Rewrite the listing below, changing every "Voir la gamme" to "Découvrir la gamme" and keeping everything else unchanged. Leave out the pictures.

## start

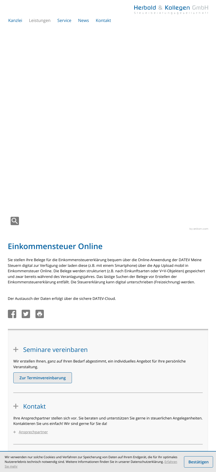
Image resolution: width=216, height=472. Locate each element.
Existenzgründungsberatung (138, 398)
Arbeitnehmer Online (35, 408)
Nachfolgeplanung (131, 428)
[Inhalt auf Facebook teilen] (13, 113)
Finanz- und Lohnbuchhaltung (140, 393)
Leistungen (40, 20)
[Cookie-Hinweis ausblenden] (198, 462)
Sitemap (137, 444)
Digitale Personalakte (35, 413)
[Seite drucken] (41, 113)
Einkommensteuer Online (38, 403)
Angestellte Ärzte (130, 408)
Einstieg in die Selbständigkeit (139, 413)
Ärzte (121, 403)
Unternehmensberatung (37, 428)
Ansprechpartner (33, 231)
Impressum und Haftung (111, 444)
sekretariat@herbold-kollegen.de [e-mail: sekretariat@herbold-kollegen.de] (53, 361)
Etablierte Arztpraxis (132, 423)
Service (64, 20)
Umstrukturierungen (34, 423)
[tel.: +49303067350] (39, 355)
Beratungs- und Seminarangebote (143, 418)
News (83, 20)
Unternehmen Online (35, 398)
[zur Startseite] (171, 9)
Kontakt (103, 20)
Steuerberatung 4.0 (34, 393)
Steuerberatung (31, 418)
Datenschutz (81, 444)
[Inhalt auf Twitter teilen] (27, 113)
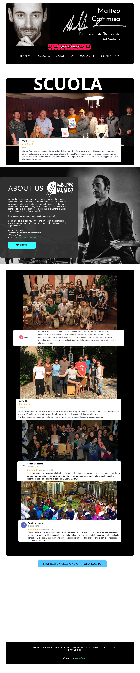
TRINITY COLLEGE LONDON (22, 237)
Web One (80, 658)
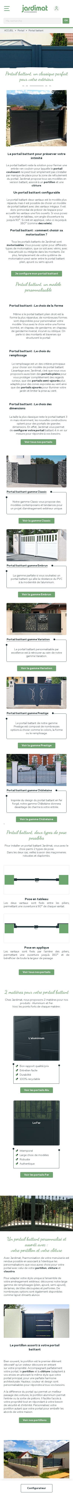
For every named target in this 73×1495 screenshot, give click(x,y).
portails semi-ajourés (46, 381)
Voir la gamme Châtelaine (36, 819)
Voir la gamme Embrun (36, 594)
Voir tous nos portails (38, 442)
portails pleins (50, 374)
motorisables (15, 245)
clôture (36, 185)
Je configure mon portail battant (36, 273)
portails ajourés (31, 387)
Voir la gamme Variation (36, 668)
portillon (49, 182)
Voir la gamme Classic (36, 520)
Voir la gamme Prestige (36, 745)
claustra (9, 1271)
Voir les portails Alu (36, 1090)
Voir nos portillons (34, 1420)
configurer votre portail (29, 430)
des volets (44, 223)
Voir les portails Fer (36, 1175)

## end

Full solution:
Image resolution: width=216, height=472. Locate each element.
Existenzgründungsberatung (138, 398)
Arbeitnehmer Online (35, 408)
Nachfolgeplanung (131, 428)
[Inhalt auf Facebook teilen] (13, 113)
Finanz- und Lohnbuchhaltung (140, 393)
Leistungen (40, 20)
[Cookie-Hinweis ausblenden] (198, 462)
Sitemap (137, 444)
Digitale Personalakte (35, 413)
[Seite drucken] (41, 113)
Einkommensteuer Online (38, 403)
Angestellte Ärzte (130, 408)
Einstieg in die Selbständigkeit (139, 413)
Ärzte (121, 403)
Unternehmensberatung (37, 428)
Ansprechpartner (33, 231)
Impressum und Haftung (111, 444)
sekretariat@herbold-kollegen.de [e-mail: sekretariat@herbold-kollegen.de] (53, 361)
Etablierte Arztpraxis (132, 423)
Service (64, 20)
Umstrukturierungen (34, 423)
[tel.: +49303067350] (39, 355)
Beratungs- und Seminarangebote (143, 418)
News (83, 20)
Unternehmen Online (35, 398)
[zur Startseite] (171, 9)
Kontakt (103, 20)
Steuerberatung 4.0 (34, 393)
Steuerberatung (31, 418)
Datenschutz (81, 444)
[Inhalt auf Twitter teilen] (27, 113)
TRINITY COLLEGE LONDON (22, 237)
Web One (80, 658)
For every named target in this 73×1495 screenshot, give click(x,y).
portails semi-ajourés (46, 381)
Découvrir la gamme Châtelaine (36, 819)
Découvrir la gamme Embrun (36, 594)
Voir tous nos portails (38, 442)
portails pleins (50, 374)
motorisables (15, 245)
clôture (36, 185)
Je configure mon portail battant (36, 273)
portails ajourés (31, 387)
Découvrir la gamme Variation (36, 668)
portillon (49, 182)
Découvrir la gamme Classic (36, 520)
Découvrir la gamme Prestige (36, 745)
claustra (9, 1271)
Voir les portails Alu (36, 1090)
Voir nos portillons (34, 1420)
configurer votre portail (29, 430)
des volets (44, 223)
Voir les portails Fer (36, 1175)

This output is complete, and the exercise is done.